ECLI:NL:RBSGR:2010:BO2930
Rechtbank 's-Gravenhage
- Kort geding
- M. Th. Nijhuis
- Rechtspraak.nl
Oordeel over onrechtmatigheid van strafrechtelijk voortraject in vreemdelingenbewaring
In deze zaak heeft de voorzieningenrechter van de Rechtbank 's-Gravenhage op 12 oktober 2010 uitspraak gedaan in een kort geding waarin eiser, een vreemdeling, vorderde dat het strafrechtelijk traject voorafgaand aan zijn vreemdelingenbewaring onrechtmatig was. Eiser was op 14 augustus 2010 staande gehouden door de politie en later aangehouden op basis van het opgeven van een valse naam. Na zijn aanhouding werd hij op grond van de Vreemdelingenwet voor verhoor opgehouden en werd er een maatregel van bewaring opgelegd met het oog op zijn uitzetting. Eiser heeft tegen deze maatregel beroep ingesteld, maar de rechtbank verklaarde dit beroep ongegrond. De Minister van Justitie heeft de maatregel op 10 september 2010 opgeheven, waarna eiser Nederland is uitgezet.
Eiser vorderde in kort geding een verklaring voor recht dat het strafrechtelijk traject onrechtmatig was. De voorzieningenrechter oordeelde dat de beoordeling van de rechtmatigheid van het strafrechtelijk voortraject voorbehouden is aan de strafrechter of een rechter met algemene bevoegdheid, en niet aan de vreemdelingenrechter.
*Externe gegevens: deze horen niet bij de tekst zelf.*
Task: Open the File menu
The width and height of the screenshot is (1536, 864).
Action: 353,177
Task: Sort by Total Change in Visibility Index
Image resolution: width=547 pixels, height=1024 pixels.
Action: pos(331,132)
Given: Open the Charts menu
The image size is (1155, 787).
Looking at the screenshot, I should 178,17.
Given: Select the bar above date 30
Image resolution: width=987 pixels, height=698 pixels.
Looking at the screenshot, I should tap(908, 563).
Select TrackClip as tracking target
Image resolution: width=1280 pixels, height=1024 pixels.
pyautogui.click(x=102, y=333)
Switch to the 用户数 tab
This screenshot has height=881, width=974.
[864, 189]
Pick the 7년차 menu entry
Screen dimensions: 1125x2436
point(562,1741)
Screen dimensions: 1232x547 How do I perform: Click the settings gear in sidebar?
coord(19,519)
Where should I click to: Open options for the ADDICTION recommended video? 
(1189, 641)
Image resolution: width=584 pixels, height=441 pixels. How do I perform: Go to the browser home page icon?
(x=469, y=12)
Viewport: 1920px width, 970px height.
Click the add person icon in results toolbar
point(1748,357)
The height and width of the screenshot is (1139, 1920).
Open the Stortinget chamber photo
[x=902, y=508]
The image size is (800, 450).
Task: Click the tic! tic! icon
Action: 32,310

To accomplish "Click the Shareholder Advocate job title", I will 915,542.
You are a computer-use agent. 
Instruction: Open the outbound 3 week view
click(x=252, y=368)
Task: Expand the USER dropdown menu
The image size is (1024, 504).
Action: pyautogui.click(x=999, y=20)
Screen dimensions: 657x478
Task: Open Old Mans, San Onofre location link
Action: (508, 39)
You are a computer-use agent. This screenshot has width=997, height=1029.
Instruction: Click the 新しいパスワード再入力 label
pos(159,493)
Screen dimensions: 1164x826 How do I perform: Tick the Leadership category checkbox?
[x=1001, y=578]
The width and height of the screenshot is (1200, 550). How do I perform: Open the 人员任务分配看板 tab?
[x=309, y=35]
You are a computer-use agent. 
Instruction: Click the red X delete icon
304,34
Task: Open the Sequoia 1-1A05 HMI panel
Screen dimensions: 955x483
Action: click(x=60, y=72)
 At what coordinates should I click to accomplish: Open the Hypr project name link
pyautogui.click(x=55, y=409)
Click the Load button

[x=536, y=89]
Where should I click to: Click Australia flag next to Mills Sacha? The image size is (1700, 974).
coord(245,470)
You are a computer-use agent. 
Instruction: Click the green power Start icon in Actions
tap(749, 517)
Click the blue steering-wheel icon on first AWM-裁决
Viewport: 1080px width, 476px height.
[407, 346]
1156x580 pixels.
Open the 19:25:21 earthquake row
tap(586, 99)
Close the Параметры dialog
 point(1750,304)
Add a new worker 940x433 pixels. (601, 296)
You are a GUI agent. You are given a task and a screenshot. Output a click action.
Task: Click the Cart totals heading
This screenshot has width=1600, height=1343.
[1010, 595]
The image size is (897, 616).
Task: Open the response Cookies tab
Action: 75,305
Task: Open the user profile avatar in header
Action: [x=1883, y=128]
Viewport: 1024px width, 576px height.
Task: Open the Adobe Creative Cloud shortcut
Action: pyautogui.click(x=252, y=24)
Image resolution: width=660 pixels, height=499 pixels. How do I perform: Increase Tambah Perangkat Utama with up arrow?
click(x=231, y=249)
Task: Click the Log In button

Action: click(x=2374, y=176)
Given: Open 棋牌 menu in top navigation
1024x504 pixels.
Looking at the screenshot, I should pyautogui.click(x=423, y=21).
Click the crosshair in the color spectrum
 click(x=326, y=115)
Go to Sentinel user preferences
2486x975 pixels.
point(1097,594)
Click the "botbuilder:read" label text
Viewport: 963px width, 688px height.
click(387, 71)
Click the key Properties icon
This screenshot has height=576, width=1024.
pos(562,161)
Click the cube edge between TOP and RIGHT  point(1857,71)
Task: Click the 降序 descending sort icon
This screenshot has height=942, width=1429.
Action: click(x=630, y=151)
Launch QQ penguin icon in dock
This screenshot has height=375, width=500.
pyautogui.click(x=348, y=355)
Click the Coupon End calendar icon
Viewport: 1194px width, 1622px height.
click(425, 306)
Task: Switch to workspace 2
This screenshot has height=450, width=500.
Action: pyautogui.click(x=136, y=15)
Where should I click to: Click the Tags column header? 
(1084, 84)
Aangezien eiser niet langer in verzekerde bewaring was gesteld en er geen strafrechter was aangewezen, was de burgerlijke rechter bevoegd om te oordelen. De voorzieningenrechter concludeerde dat er geen spoedeisend belang was bij de gevraagde voorziening, omdat de maatregel tot verzekerde bewaring was opgeheven en eiser niet langer in zijn vrijheid werd beperkt. Daarom werd de vordering van eiser afgewezen en werd hij veroordeeld in de proceskosten.
De uitspraak benadrukt dat een kort geding geen verklaring voor recht kan inhouden, tenzij er sprake is van bijzondere omstandigheden die een spoedeisend belang rechtvaardigen. In dit geval was er geen sprake van dergelijke omstandigheden, waardoor de vordering van eiser niet kon worden toegewezen.